_AIM:_ Copy out the rows below, changing "Gift Certificates" to "Gift Cards" and leaving everything else unchanged.
--
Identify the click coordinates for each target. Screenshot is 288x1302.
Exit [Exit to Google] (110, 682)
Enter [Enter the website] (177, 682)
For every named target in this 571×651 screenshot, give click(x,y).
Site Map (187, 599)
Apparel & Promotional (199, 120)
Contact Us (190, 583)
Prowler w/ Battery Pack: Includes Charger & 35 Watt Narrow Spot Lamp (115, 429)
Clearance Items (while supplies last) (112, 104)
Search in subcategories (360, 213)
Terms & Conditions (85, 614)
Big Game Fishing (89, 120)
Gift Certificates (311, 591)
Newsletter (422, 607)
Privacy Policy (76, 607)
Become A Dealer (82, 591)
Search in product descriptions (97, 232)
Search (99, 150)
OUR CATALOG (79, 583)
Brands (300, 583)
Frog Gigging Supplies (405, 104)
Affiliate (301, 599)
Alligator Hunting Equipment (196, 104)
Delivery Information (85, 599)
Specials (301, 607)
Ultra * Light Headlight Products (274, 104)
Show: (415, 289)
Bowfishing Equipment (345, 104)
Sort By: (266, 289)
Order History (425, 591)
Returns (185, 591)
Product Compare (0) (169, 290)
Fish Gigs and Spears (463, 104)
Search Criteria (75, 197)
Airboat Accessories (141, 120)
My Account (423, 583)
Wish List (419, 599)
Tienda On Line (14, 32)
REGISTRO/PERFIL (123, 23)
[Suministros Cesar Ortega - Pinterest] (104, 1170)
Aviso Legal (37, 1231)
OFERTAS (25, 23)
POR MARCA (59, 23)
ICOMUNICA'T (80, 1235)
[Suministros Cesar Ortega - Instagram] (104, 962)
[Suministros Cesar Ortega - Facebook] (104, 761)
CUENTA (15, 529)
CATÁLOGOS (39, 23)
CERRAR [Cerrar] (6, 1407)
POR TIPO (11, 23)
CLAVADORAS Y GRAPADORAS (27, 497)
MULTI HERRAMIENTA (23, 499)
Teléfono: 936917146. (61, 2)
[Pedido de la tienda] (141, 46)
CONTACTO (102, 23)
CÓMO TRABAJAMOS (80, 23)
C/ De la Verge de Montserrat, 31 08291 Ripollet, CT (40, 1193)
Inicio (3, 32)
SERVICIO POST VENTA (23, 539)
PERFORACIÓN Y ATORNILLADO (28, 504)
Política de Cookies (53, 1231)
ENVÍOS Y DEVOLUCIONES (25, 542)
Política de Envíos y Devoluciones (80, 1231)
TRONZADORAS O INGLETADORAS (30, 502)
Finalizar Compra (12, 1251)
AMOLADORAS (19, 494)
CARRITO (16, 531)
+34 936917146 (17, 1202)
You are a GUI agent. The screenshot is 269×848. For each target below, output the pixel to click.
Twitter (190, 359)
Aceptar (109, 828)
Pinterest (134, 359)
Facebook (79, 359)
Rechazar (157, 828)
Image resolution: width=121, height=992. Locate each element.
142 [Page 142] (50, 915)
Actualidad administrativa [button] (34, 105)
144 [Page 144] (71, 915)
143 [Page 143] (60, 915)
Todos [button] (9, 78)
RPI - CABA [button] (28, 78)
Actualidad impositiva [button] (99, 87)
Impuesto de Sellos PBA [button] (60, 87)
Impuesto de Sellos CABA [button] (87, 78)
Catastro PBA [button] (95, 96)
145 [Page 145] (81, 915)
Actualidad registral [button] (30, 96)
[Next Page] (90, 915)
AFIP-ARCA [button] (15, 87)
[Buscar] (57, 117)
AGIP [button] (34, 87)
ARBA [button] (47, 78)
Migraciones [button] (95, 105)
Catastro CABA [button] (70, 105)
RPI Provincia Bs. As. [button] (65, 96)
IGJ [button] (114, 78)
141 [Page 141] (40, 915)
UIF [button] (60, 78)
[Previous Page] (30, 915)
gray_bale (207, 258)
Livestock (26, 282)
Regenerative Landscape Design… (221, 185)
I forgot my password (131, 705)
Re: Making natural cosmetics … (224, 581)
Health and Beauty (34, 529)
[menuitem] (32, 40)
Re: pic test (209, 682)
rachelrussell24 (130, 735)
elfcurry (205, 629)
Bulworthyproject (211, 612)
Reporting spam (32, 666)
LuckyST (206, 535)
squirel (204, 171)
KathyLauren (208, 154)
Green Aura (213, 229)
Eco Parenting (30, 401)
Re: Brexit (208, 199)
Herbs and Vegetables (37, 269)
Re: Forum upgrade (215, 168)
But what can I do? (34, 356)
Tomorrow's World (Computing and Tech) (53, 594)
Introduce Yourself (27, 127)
--
_ANSWER TO THE TASK:_
Identify the click coordinates for each target. Screenshot is 288x1302.
Exit [Exit to Google] (110, 682)
Enter [Enter the website] (177, 682)
For every named target in this 571×651 screenshot, give click(x,y).
Site Map (187, 599)
Apparel & Promotional (199, 120)
Contact Us (190, 583)
Prowler w/ Battery Pack: Includes Charger & 35 Watt Narrow Spot Lamp (115, 429)
Clearance Items (while supplies last) (112, 104)
Search in subcategories (360, 213)
Terms & Conditions (85, 614)
Big Game Fishing (89, 120)
Gift Cards (311, 591)
Newsletter (422, 607)
Privacy Policy (76, 607)
Become A Dealer (82, 591)
Search in product descriptions (97, 232)
Search (99, 150)
OUR CATALOG (79, 583)
Brands (300, 583)
Frog Gigging Supplies (405, 104)
Affiliate (301, 599)
Alligator Hunting Equipment (196, 104)
Delivery Information (85, 599)
Specials (301, 607)
Ultra * Light Headlight Products (274, 104)
Show: (415, 289)
Bowfishing Equipment (345, 104)
Sort By: (266, 289)
Order History (425, 591)
Returns (185, 591)
Product Compare (0) (169, 290)
Fish Gigs and Spears (463, 104)
Search Criteria (75, 197)
Airboat Accessories (141, 120)
My Account (423, 583)
Wish List (419, 599)
Tienda On Line (14, 32)
REGISTRO/PERFIL (123, 23)
[Suministros Cesar Ortega - Pinterest] (104, 1170)
Aviso Legal (37, 1231)
OFERTAS (25, 23)
POR MARCA (59, 23)
ICOMUNICA'T (80, 1235)
[Suministros Cesar Ortega - Instagram] (104, 962)
[Suministros Cesar Ortega - Facebook] (104, 761)
CUENTA (15, 529)
CATÁLOGOS (39, 23)
CERRAR [Cerrar] (6, 1407)
POR TIPO (11, 23)
CLAVADORAS Y GRAPADORAS (27, 497)
MULTI HERRAMIENTA (23, 499)
Teléfono: 936917146. (61, 2)
[Pedido de la tienda] (141, 46)
CONTACTO (102, 23)
CÓMO TRABAJAMOS (80, 23)
C/ De la Verge de Montserrat, 31 08291 Ripollet, CT (40, 1193)
Inicio (3, 32)
SERVICIO POST VENTA (23, 539)
PERFORACIÓN Y ATORNILLADO (28, 504)
Política de Cookies (53, 1231)
ENVÍOS Y DEVOLUCIONES (25, 542)
Política de Envíos y Devoluciones (80, 1231)
TRONZADORAS O INGLETADORAS (30, 502)
Finalizar Compra (12, 1251)
AMOLADORAS (19, 494)
CARRITO (16, 531)
+34 936917146 (17, 1202)
You are a GUI agent. The screenshot is 269×848. For each target below, output the pixel to click.
Twitter (190, 359)
Aceptar (109, 828)
Pinterest (134, 359)
Facebook (79, 359)
Rechazar (157, 828)
Image resolution: width=121, height=992. Locate each element.
142 [Page 142] (50, 915)
Actualidad administrativa [button] (34, 105)
144 [Page 144] (71, 915)
143 [Page 143] (60, 915)
Todos [button] (9, 78)
RPI - CABA [button] (28, 78)
Actualidad impositiva [button] (99, 87)
Impuesto de Sellos PBA [button] (60, 87)
Impuesto de Sellos CABA [button] (87, 78)
Catastro PBA [button] (95, 96)
145 [Page 145] (81, 915)
Actualidad registral [button] (30, 96)
[Next Page] (90, 915)
AFIP-ARCA [button] (15, 87)
[Buscar] (57, 117)
AGIP [button] (34, 87)
ARBA [button] (47, 78)
Migraciones [button] (95, 105)
Catastro CABA [button] (70, 105)
RPI Provincia Bs. As. [button] (65, 96)
IGJ [button] (114, 78)
141 [Page 141] (40, 915)
UIF [button] (60, 78)
[Previous Page] (30, 915)
gray_bale (207, 258)
Livestock (26, 282)
Regenerative Landscape Design… (221, 185)
I forgot my password (131, 705)
Re: Making natural cosmetics … (224, 581)
Health and Beauty (34, 529)
[menuitem] (32, 40)
Re: pic test (209, 682)
rachelrussell24 (130, 735)
elfcurry (205, 629)
Bulworthyproject (211, 612)
Reporting spam (32, 666)
LuckyST (206, 535)
squirel (204, 171)
KathyLauren (208, 154)
Green Aura (213, 229)
Eco Parenting (30, 401)
Re: Brexit (208, 199)
Herbs and Vegetables (37, 269)
Re: Forum upgrade (215, 168)
But what can I do? (34, 356)
Tomorrow's World (Computing and Tech) (53, 594)
Introduce Yourself (27, 127)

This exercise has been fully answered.